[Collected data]
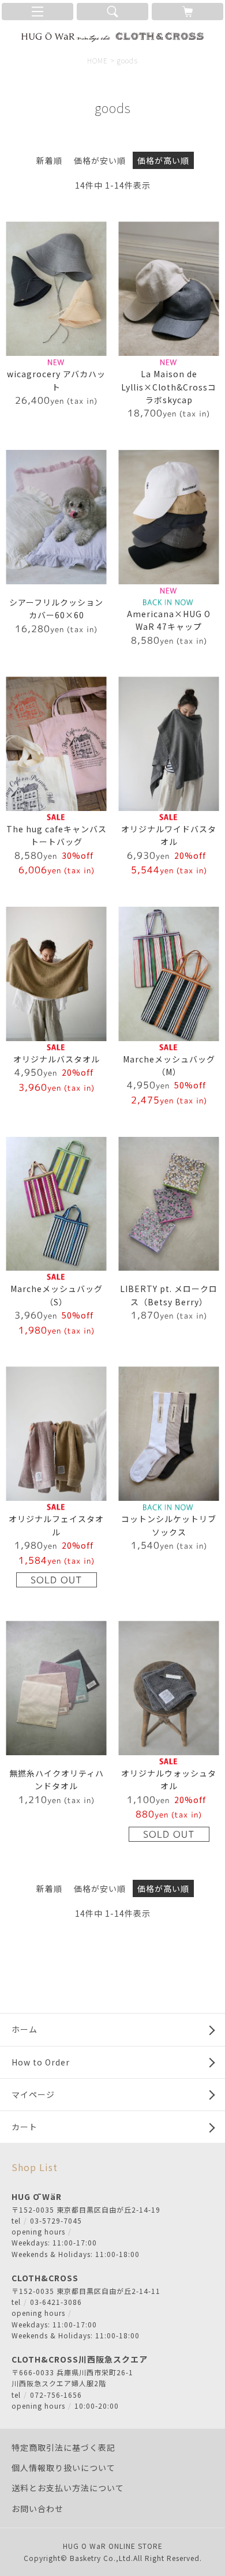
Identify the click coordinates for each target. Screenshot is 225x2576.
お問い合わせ (37, 2508)
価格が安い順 (100, 160)
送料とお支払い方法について (68, 2488)
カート (25, 2126)
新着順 (49, 160)
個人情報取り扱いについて (63, 2467)
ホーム (25, 2029)
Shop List (35, 2167)
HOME (97, 60)
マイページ (33, 2094)
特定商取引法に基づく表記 (63, 2447)
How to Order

_YOUR INSTRUCTIONS:_
Could you reproduce all of the data above exactly and skip any image?

_EXERCISE OUTPUT:_
Identify the click coordinates for each target. Screenshot is 225x2576.
お問い合わせ (37, 2508)
価格が安い順 (100, 160)
送料とお支払い方法について (68, 2488)
カート (25, 2126)
新着順 (49, 160)
個人情報取り扱いについて (63, 2467)
ホーム (25, 2029)
Shop List (35, 2167)
HOME (97, 60)
マイページ (33, 2094)
特定商取引法に基づく表記 (63, 2447)
How to Order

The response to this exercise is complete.